In the present case, the Democratic Party filed its complaint (now prosecuted by Chitwood) on September 30, 1998, but the record reflects no hearing was held within the two-to-seven-day period required under Rule 78(d). As previously noted, the circuit court initially scheduled October 5 as a hearing date, but, for whatever reasons, that hearing never took place. In reviewing the partial record, the various affidavits reflecting service on the defendants are listed, but nothing in the record reflects a notice was actually served on the defendants informing them that they were to appear on October 5, 1998, or a date not later than seven days from when the complaint and petition was filed. In fact, the record shows the hearing on the appellee’s complaint was ultimately held on October 28, almost a full month after the complaint was filed and only six days prior to the November 3, 1998 general election.
Because the record fails to show appellee expeditiously obtained the mandated hearing required under Rule 78(d), we stay the circuit court’s order. At the same time, we grant an accelerated appeal.

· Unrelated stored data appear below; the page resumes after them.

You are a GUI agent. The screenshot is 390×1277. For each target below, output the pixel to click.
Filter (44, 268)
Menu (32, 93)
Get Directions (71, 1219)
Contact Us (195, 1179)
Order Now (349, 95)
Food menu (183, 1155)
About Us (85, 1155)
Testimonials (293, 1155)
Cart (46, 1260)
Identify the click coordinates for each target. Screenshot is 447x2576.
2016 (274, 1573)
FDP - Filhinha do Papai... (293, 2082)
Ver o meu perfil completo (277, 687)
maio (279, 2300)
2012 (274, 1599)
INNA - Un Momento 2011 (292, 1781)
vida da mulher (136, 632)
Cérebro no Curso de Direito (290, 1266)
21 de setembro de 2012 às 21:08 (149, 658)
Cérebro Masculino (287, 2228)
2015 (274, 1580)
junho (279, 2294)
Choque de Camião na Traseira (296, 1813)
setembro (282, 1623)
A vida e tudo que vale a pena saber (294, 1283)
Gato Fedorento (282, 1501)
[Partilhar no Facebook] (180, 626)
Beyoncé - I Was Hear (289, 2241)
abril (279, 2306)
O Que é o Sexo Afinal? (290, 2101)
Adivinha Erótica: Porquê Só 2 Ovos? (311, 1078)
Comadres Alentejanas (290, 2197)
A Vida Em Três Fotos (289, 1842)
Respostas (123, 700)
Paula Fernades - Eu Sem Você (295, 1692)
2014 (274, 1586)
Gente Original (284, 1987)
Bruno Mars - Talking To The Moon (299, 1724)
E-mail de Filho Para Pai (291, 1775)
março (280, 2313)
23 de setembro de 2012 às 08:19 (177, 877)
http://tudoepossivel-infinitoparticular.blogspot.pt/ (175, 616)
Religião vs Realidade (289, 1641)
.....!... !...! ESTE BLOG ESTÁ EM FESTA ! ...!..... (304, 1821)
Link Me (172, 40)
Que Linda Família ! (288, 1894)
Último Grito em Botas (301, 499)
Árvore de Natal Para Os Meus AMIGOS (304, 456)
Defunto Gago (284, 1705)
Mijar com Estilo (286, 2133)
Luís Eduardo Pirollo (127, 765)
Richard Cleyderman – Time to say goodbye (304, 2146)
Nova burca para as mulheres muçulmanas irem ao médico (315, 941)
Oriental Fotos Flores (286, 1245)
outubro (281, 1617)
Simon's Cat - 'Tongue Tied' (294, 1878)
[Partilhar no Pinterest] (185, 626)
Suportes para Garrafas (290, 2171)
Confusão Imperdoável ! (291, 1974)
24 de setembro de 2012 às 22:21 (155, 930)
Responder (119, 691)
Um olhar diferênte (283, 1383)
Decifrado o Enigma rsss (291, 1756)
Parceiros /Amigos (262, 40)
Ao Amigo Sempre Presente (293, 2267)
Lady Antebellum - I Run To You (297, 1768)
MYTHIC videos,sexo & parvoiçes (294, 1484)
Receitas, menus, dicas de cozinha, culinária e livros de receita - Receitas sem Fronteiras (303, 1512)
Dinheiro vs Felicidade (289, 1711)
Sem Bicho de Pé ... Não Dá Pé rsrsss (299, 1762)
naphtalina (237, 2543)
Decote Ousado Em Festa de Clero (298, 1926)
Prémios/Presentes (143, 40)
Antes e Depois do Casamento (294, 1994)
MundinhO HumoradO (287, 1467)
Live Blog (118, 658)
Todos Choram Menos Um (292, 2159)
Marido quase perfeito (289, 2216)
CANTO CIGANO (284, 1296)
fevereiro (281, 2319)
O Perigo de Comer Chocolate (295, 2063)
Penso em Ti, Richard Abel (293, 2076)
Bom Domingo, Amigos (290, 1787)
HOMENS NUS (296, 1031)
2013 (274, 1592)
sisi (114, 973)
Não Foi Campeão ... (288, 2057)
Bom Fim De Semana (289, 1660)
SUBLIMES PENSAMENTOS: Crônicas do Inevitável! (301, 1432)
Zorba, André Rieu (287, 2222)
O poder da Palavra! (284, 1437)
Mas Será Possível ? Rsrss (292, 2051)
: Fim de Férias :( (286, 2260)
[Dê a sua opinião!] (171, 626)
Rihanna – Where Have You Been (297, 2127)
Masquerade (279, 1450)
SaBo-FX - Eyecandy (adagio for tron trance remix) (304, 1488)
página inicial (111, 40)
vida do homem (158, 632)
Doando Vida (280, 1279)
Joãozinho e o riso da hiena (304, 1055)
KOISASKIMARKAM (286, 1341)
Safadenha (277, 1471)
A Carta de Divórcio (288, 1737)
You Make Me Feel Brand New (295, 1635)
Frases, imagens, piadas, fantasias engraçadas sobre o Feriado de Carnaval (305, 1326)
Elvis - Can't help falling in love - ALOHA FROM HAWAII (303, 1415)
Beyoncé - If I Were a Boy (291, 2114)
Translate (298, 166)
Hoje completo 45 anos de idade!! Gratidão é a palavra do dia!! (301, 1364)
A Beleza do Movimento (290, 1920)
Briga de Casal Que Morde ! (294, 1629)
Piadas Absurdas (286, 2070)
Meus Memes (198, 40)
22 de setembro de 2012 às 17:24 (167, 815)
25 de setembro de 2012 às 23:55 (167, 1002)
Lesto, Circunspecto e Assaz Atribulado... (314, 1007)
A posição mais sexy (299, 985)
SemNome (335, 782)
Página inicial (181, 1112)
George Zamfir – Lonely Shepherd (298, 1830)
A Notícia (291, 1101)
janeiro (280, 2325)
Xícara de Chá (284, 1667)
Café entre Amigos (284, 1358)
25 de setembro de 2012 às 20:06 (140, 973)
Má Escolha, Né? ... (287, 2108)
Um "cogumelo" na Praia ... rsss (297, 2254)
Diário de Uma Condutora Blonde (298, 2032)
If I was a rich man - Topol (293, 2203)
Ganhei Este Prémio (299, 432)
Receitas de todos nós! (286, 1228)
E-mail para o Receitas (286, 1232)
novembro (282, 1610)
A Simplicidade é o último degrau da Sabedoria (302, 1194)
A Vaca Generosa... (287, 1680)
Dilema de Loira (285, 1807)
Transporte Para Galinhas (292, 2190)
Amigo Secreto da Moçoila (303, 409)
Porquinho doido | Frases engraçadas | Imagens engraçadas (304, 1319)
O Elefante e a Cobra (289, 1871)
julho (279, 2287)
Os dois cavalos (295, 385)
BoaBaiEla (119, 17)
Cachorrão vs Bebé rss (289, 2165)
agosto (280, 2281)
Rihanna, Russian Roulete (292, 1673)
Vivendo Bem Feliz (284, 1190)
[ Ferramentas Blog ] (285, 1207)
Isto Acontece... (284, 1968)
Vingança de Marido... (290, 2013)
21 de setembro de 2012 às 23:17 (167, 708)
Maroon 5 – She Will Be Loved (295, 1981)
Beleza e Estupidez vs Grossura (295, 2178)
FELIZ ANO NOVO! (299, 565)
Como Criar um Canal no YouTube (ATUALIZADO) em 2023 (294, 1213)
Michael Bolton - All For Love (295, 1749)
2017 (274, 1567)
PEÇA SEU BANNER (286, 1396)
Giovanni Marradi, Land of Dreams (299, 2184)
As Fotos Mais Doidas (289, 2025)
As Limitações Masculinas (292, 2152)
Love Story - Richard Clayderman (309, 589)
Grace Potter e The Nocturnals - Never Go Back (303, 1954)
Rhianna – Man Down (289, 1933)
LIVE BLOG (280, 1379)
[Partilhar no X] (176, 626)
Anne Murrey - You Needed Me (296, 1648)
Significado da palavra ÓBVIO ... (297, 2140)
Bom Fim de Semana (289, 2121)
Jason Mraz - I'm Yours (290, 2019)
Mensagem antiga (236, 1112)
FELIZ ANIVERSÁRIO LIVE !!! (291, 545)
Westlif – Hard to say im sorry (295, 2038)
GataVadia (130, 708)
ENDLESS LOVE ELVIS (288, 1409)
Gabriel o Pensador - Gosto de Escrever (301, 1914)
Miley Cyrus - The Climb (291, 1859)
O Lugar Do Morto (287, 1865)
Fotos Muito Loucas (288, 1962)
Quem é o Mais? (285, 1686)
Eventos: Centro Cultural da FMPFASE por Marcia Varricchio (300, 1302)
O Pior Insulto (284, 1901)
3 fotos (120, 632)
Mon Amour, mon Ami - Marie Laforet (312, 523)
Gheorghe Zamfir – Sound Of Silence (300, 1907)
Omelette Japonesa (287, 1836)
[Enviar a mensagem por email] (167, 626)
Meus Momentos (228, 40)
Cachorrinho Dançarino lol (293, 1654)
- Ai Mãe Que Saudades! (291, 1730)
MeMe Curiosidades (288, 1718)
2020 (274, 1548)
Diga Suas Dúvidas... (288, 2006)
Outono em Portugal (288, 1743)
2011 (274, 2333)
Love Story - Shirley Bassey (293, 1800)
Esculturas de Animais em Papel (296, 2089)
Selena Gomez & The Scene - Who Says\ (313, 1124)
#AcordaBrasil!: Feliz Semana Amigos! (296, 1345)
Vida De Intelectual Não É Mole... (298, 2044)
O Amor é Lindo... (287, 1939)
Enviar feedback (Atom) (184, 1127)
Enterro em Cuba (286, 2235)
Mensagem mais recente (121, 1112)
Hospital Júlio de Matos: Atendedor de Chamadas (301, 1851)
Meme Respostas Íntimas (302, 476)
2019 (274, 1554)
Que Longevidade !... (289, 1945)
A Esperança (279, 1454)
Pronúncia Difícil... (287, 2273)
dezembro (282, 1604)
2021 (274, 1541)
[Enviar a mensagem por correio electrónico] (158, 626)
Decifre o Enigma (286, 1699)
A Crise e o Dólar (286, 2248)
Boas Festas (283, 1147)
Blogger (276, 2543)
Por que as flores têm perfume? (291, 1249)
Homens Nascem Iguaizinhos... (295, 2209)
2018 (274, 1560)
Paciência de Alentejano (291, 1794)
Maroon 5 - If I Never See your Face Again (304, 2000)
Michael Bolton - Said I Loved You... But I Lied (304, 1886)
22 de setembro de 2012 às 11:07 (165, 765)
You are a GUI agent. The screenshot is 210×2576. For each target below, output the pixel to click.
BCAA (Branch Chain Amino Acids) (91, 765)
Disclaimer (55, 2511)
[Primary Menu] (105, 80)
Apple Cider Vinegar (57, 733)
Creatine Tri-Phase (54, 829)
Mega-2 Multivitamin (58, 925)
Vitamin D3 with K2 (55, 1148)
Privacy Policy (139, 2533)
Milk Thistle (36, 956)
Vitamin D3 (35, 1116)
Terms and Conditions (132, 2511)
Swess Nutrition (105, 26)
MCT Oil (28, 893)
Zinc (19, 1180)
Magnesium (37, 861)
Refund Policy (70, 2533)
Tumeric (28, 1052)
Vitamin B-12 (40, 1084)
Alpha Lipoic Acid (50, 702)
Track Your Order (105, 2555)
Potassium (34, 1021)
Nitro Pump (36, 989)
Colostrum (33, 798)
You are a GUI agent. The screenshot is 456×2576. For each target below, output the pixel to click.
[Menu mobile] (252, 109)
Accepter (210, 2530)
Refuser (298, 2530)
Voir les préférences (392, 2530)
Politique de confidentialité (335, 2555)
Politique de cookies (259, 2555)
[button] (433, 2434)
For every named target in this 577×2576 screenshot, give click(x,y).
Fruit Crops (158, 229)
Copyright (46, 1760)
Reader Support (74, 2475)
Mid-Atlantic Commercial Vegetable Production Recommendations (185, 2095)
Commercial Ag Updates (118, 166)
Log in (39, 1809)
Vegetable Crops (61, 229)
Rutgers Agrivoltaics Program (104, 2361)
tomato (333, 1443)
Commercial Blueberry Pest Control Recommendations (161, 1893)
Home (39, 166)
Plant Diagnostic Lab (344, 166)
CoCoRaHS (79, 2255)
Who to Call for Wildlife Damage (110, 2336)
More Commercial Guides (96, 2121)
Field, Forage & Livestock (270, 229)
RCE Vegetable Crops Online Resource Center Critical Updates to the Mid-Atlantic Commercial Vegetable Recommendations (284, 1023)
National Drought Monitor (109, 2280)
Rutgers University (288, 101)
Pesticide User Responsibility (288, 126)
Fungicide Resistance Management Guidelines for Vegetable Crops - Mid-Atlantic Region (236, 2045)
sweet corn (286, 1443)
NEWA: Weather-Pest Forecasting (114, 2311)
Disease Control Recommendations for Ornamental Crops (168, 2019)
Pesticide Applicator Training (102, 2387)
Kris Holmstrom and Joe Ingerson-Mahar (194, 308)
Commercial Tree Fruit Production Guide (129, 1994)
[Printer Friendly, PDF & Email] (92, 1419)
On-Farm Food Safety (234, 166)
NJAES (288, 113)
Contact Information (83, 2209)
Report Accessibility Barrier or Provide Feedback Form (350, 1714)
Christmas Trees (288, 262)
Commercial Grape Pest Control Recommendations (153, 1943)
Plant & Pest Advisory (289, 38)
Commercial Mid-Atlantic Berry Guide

In doing so, we direct appellants to file the remaining portion of the record no later than Friday, November 13, 1998, and their initial brief on Friday, November 20, 1998. The appellee will file his responsive brief no later than Friday, November 27, 1998. Appellant’s reply brief will be due no later than Tuesday, December 1, 1998, so the case can be submitted on Thursday, December 3, 1998.